TRECHO ORIGINAL →
Pixinguinha ganha disco com inéditas para celebrar os 50 anos de sua morte

No dia 17 de fevereiro de 1973, Pixinguinha morreu durante uma cerimônia de batismo em Ipanema na qual era padrinho —”Só quem morre dentro de uma igreja/ Vira orixá, louvado seja/ Senhor/ Meu santo Pixinguinha”, já escreveu Paulo César Pinheiro para melodia de Moacyr Luz no samba-homenagem “Som de Prata”.

Agora, quando se completam 50 anos da despedida, o compositor, como orixá, segue se mostrando vivo e, mais do que isso, novo. A série de discos “Pixinguinha Como Nunca”, da gravadora Deck, traz 50 composições inéditas do artista, garimpadas em seu acervo.

Algumas delas ganharam versos de letristas como Arnaldo Antunes, autor de “Poética (Chuvisco na Telha)”, que este jornal antecipa com exclusividade. O projeto será lançado nesta quinta-feira (16) com um show no Theatro Municipal do Rio de Janeiro.

TAREFAS A FAZER →
1. Responda com base no texto sobre Pixinguinha:
(a) Em que data Pixinguinha morreu?
(b) Quantas composições inéditas a série "Pixinguinha Como Nunca" traz?
(c) Onde será o show de lançamento do projeto?
2. Atualize o texto sobre Pixinguinha de "Pixinguinha ganha disco" até "Rio de Janeiro.", trocando "Deck" por "Biscoito Fino".

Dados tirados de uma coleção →
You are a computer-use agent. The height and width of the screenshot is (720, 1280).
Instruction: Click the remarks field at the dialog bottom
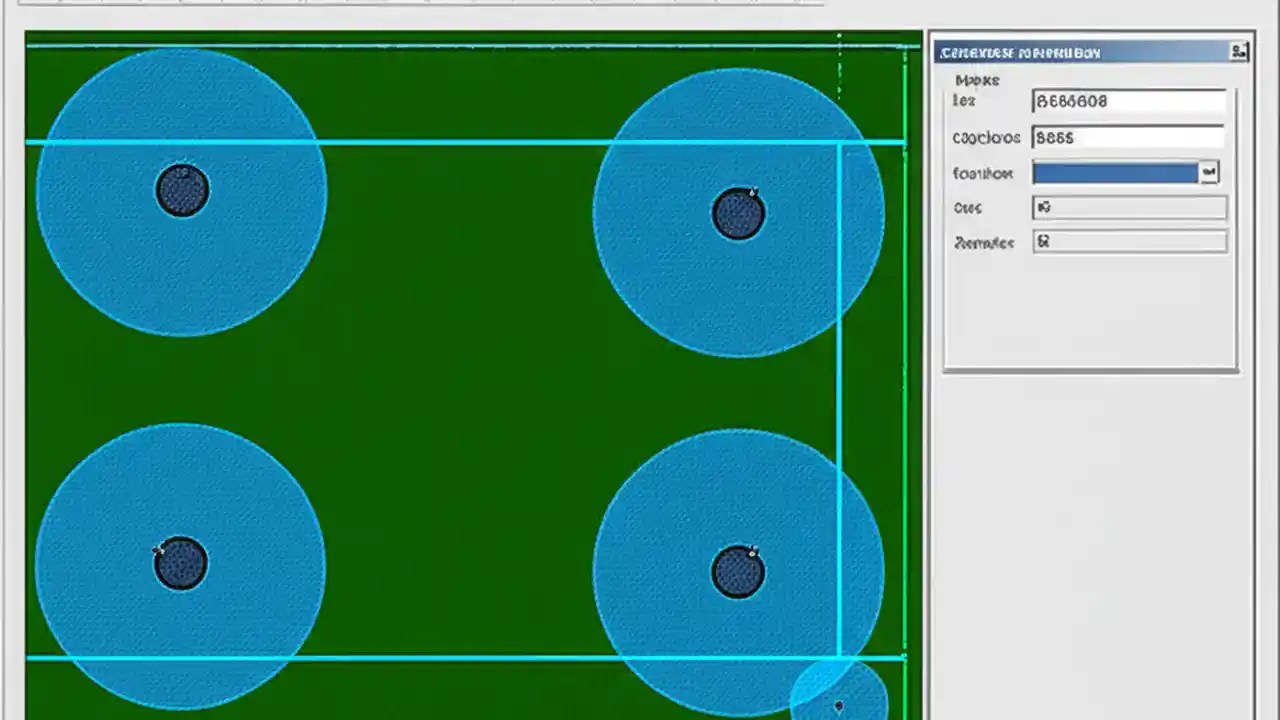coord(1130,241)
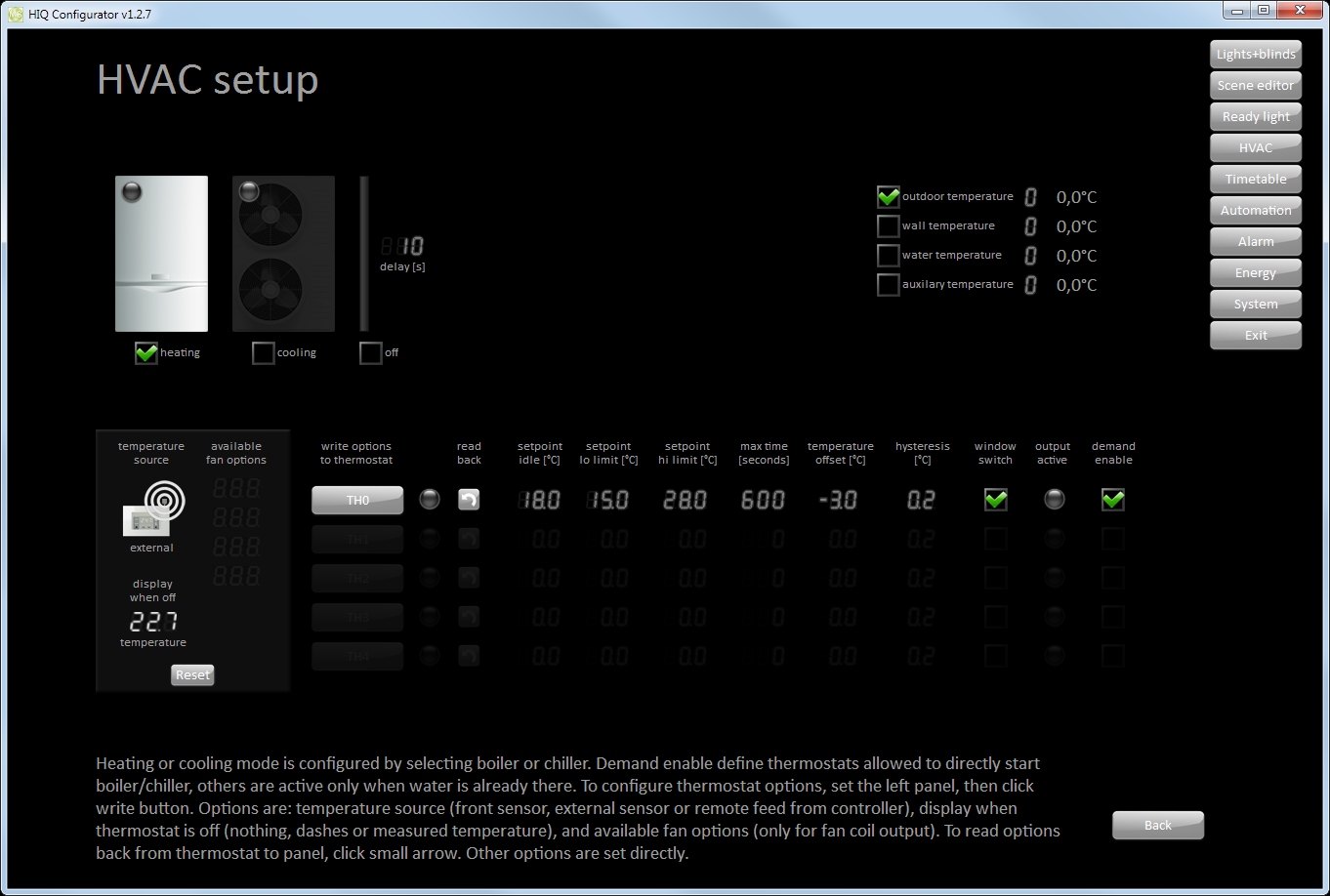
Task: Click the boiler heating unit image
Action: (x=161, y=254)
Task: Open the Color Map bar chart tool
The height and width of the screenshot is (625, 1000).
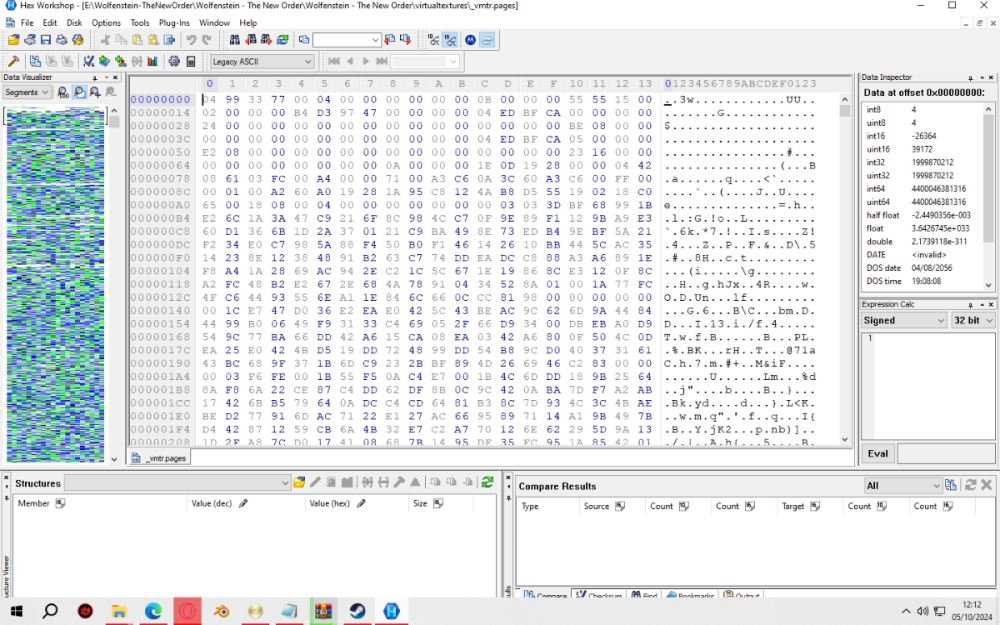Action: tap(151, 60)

RESPOSTAS →
1.
(a) Em 17 de fevereiro de 1973.
(b) 50 composições inéditas.
(c) No Theatro Municipal do Rio de Janeiro.

2.
Pixinguinha ganha disco com inéditas para celebrar os 50 anos de sua morte

No dia 17 de fevereiro de 1973, Pixinguinha morreu durante uma cerimônia de batismo em Ipanema na qual era padrinho —”Só quem morre dentro de uma igreja/ Vira orixá, louvado seja/ Senhor/ Meu santo Pixinguinha”, já escreveu Paulo César Pinheiro para melodia de Moacyr Luz no samba-homenagem “Som de Prata”.

Agora, quando se completam 50 anos da despedida, o compositor, como orixá, segue se mostrando vivo e, mais do que isso, novo. A série de discos “Pixinguinha Como Nunca”, da gravadora Biscoito Fino, traz 50 composições inéditas do artista, garimpadas em seu acervo.

Algumas delas ganharam versos de letristas como Arnaldo Antunes, autor de “Poética (Chuvisco na Telha)”, que este jornal antecipa com exclusividade. O projeto será lançado nesta quinta-feira (16) com um show no Theatro Municipal do Rio de Janeiro.